[Some records]

## START

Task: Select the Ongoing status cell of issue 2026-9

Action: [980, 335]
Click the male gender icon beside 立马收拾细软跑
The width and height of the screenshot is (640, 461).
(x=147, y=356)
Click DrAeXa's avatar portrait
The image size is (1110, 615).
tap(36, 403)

## END

* _Problem_: Rewrite the material above, swapping "Select" for "Choose" and leaving everything else unchanged.

* _Task solution_:
Task: Choose the Ongoing status cell of issue 2026-9

Action: [980, 335]
Click the male gender icon beside 立马收拾细软跑
The width and height of the screenshot is (640, 461).
(x=147, y=356)
Click DrAeXa's avatar portrait
The image size is (1110, 615).
tap(36, 403)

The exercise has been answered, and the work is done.